Assessing the environmental and dispersal-related drivers of an invasive aquatic plant in Great Lakes coastal wetlands

Invasive plant species pose a major threat to wetland ecosystems. One effective way to control the spread of invasive plants is to intercept them early in the invasion process. Species distribution models (SDMs), fit with covariates related to habitat suitability, can predict where new invasions are likely to occur. For species that have not yet filled their niches during early invasions, dispersal dynamics such as proximity to known presences and/or human vectors may control spread as much as habitat suitability. Yet, many SDMs assume that the species has filled its niche, incorporate only biophysical predictors, and do not consider spatial processes.

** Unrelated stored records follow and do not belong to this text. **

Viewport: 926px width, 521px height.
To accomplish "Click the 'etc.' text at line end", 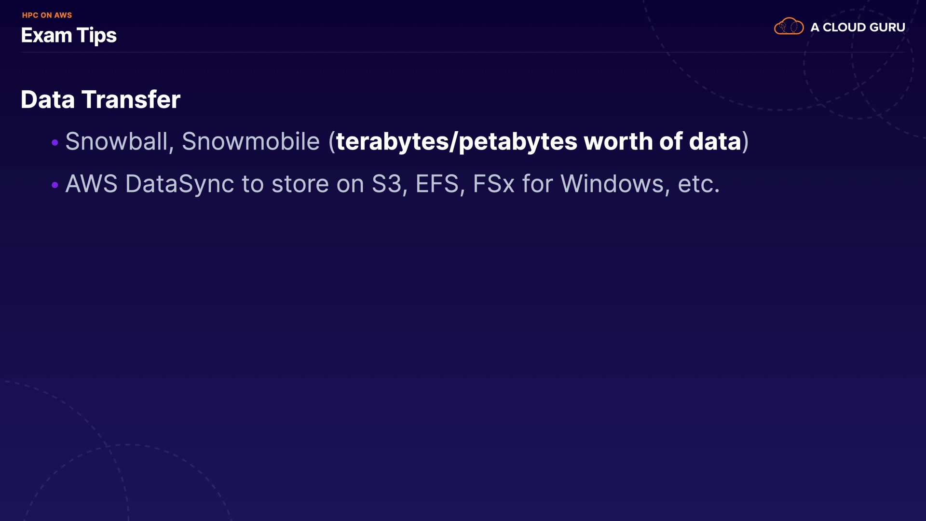I will click(x=698, y=184).
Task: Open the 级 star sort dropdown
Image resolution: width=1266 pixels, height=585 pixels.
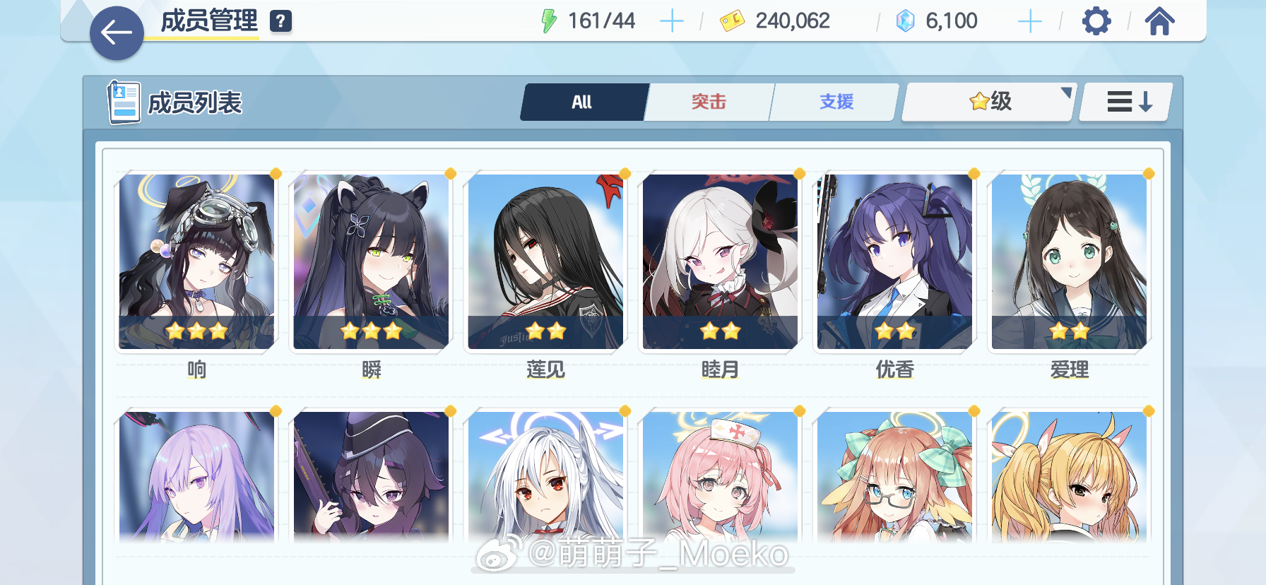Action: pyautogui.click(x=989, y=102)
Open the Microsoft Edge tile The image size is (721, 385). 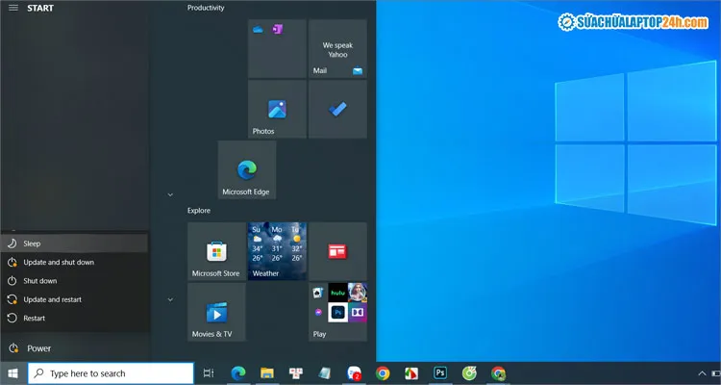(x=247, y=169)
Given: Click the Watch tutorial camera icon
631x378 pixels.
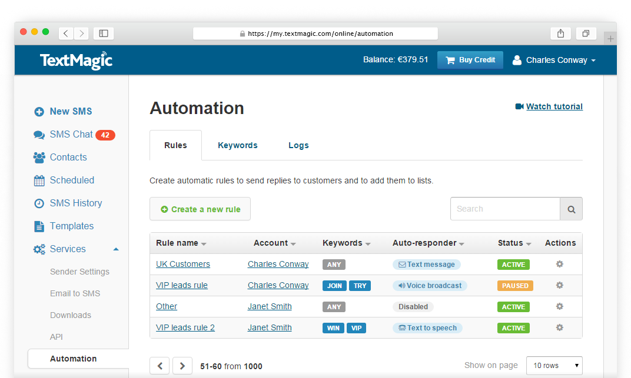Looking at the screenshot, I should click(519, 106).
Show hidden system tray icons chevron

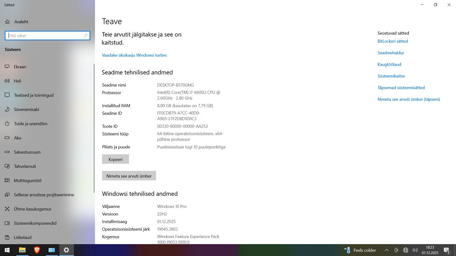tap(387, 250)
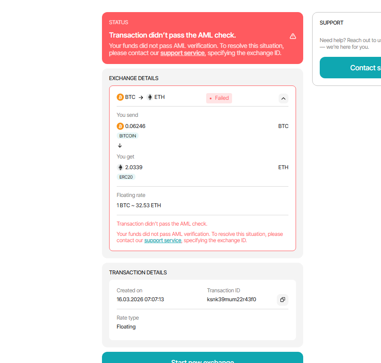
Task: Collapse the exchange details chevron
Action: (x=283, y=98)
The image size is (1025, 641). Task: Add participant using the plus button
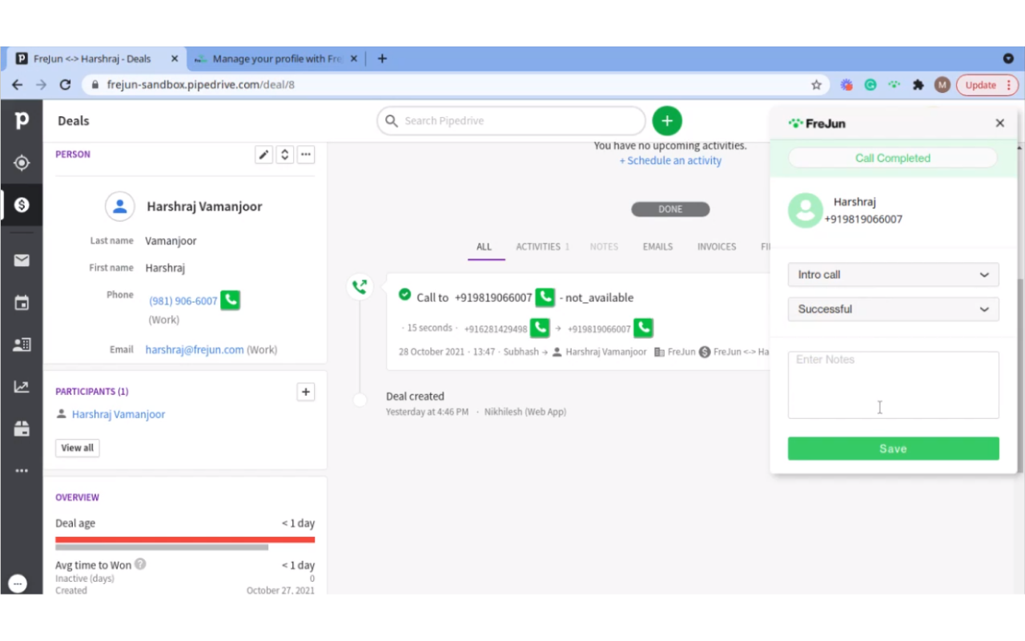click(x=305, y=392)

Including dispersal dynamics can account for nonequilibrium processes, thereby improving the utility of invasive SDMs. We quantified the importance of environmental (abiotic and biotic) and dispersal-related drivers (anthropogenic and endogenous) on the occurrence and abundance of Hydrocharis morsus-ranae (European frogbit; EFB), a floating aquatic plant. We fit Bayesian hurdle models with integrated nested Laplace approximations (INLAs) to 2487 quadrat observations recorded across coastal wetlands in Michigan, USA from 2011 to 2021. We found that EFB occurrence was most strongly associated with distance to the nearest known population (m), a proxy of local dispersal. EFB occurrence also exhibited a nonlinear relationship with water depth (cm), demonstrating an optimal range of water depth for EFB. Occurrence was negatively associated with wave energy and positively associated with cattail (Typha spp.) abundance, which we attribute to protection from waves. Surprisingly, none of our predictors had any meaningful associations with EFB abundance, suggesting that it may be too early in EFB's invasion stage to quantify important drivers of abundance once at a site, or we did not include important factors that operate at the scale at which these growth processes occur. Moreover, the dispersal model yielded slightly better predictive capacity of EFB across Michigan. Overall, our results indicate that local dispersal is the primary driver of occurrence for an invasive species that has not yet filled its niche, whereas additional data or SDMs may be necessary to (a) better predict its abundance once established in coastal wetlands and (b) identify susceptible areas to future invasions.